Required work. Return every record exactly as it appears. Leave nothing out.

Source data.
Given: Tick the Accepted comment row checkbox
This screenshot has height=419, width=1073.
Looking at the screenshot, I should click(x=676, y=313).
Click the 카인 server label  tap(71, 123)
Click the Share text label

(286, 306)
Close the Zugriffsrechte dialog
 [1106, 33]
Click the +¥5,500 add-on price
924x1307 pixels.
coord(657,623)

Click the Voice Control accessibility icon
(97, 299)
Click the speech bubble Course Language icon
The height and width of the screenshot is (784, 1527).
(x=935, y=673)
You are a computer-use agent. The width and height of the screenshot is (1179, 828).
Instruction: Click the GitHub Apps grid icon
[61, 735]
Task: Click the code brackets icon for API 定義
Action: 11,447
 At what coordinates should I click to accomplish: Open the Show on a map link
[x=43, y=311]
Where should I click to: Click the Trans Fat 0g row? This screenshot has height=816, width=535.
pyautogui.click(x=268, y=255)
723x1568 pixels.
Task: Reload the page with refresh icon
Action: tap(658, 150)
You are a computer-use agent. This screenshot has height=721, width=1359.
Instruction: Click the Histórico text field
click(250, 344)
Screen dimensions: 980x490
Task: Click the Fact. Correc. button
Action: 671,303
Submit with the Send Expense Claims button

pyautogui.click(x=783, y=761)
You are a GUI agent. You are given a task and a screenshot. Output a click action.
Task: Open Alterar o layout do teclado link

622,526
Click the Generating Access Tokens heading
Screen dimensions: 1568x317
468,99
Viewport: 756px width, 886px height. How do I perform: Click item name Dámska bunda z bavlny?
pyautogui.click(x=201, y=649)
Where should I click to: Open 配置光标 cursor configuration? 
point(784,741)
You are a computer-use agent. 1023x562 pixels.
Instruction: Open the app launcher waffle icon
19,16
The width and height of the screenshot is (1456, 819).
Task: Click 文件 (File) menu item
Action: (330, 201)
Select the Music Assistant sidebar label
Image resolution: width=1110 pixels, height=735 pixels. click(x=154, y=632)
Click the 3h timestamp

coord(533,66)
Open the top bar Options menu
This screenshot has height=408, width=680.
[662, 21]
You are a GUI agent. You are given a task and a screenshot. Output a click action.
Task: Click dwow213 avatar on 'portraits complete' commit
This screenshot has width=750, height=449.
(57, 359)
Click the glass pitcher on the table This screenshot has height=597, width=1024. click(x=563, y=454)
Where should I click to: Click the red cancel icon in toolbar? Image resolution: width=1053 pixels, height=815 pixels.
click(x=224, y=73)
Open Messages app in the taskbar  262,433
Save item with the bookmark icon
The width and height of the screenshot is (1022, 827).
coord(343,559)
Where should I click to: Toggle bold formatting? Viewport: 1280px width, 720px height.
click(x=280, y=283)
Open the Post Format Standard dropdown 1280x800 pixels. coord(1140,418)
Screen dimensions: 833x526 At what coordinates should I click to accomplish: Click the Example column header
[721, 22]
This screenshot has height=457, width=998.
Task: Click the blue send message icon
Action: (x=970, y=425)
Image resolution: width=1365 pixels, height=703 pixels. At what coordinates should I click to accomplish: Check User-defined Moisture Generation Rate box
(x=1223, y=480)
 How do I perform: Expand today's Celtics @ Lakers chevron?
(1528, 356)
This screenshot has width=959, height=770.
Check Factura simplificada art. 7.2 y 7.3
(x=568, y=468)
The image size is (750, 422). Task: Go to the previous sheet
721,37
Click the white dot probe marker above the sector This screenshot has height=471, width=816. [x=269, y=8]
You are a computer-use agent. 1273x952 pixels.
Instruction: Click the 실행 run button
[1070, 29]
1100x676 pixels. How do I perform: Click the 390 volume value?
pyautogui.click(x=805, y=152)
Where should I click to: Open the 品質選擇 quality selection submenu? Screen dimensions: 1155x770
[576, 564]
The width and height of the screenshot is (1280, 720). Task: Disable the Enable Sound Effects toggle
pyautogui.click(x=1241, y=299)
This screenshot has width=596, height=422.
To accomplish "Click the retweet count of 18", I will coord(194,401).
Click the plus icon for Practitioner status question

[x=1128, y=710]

Answer space.
Given: Tick the Accepted comment row checkbox
This screenshot has height=419, width=1073.
Looking at the screenshot, I should click(x=676, y=313).
Click the 카인 server label  tap(71, 123)
Click the Share text label

(286, 306)
Close the Zugriffsrechte dialog
 [1106, 33]
Click the +¥5,500 add-on price
924x1307 pixels.
coord(657,623)

Click the Voice Control accessibility icon
(97, 299)
Click the speech bubble Course Language icon
The height and width of the screenshot is (784, 1527).
(x=935, y=673)
You are a computer-use agent. The width and height of the screenshot is (1179, 828).
Instruction: Click the GitHub Apps grid icon
[61, 735]
Task: Click the code brackets icon for API 定義
Action: 11,447
 At what coordinates should I click to accomplish: Open the Show on a map link
[x=43, y=311]
Where should I click to: Click the Trans Fat 0g row? This screenshot has height=816, width=535.
pyautogui.click(x=268, y=255)
723x1568 pixels.
Task: Reload the page with refresh icon
Action: tap(658, 150)
You are a computer-use agent. This screenshot has height=721, width=1359.
Instruction: Click the Histórico text field
click(250, 344)
Screen dimensions: 980x490
Task: Click the Fact. Correc. button
Action: 671,303
Submit with the Send Expense Claims button

pyautogui.click(x=783, y=761)
You are a GUI agent. You are given a task and a screenshot. Output a click action.
Task: Open Alterar o layout do teclado link

622,526
Click the Generating Access Tokens heading
Screen dimensions: 1568x317
468,99
Viewport: 756px width, 886px height. How do I perform: Click item name Dámska bunda z bavlny?
pyautogui.click(x=201, y=649)
Where should I click to: Open 配置光标 cursor configuration? 
point(784,741)
You are a computer-use agent. 1023x562 pixels.
Instruction: Open the app launcher waffle icon
19,16
The width and height of the screenshot is (1456, 819).
Task: Click 文件 (File) menu item
Action: (330, 201)
Select the Music Assistant sidebar label
Image resolution: width=1110 pixels, height=735 pixels. click(x=154, y=632)
Click the 3h timestamp

coord(533,66)
Open the top bar Options menu
This screenshot has height=408, width=680.
[662, 21]
You are a GUI agent. You are given a task and a screenshot. Output a click action.
Task: Click dwow213 avatar on 'portraits complete' commit
This screenshot has width=750, height=449.
(57, 359)
Click the glass pitcher on the table This screenshot has height=597, width=1024. click(x=563, y=454)
Where should I click to: Click the red cancel icon in toolbar? Image resolution: width=1053 pixels, height=815 pixels.
click(x=224, y=73)
Open Messages app in the taskbar  262,433
Save item with the bookmark icon
The width and height of the screenshot is (1022, 827).
coord(343,559)
Where should I click to: Toggle bold formatting? Viewport: 1280px width, 720px height.
click(x=280, y=283)
Open the Post Format Standard dropdown 1280x800 pixels. coord(1140,418)
Screen dimensions: 833x526 At what coordinates should I click to accomplish: Click the Example column header
[721, 22]
This screenshot has height=457, width=998.
Task: Click the blue send message icon
Action: (x=970, y=425)
Image resolution: width=1365 pixels, height=703 pixels. At what coordinates should I click to accomplish: Check User-defined Moisture Generation Rate box
(x=1223, y=480)
 How do I perform: Expand today's Celtics @ Lakers chevron?
(1528, 356)
This screenshot has width=959, height=770.
Check Factura simplificada art. 7.2 y 7.3
(x=568, y=468)
The image size is (750, 422). Task: Go to the previous sheet
721,37
Click the white dot probe marker above the sector This screenshot has height=471, width=816. [x=269, y=8]
You are a computer-use agent. 1273x952 pixels.
Instruction: Click the 실행 run button
[1070, 29]
1100x676 pixels. How do I perform: Click the 390 volume value?
pyautogui.click(x=805, y=152)
Where should I click to: Open the 品質選擇 quality selection submenu? Screen dimensions: 1155x770
[576, 564]
The width and height of the screenshot is (1280, 720). Task: Disable the Enable Sound Effects toggle
pyautogui.click(x=1241, y=299)
This screenshot has width=596, height=422.
To accomplish "Click the retweet count of 18", I will coord(194,401).
Click the plus icon for Practitioner status question

[x=1128, y=710]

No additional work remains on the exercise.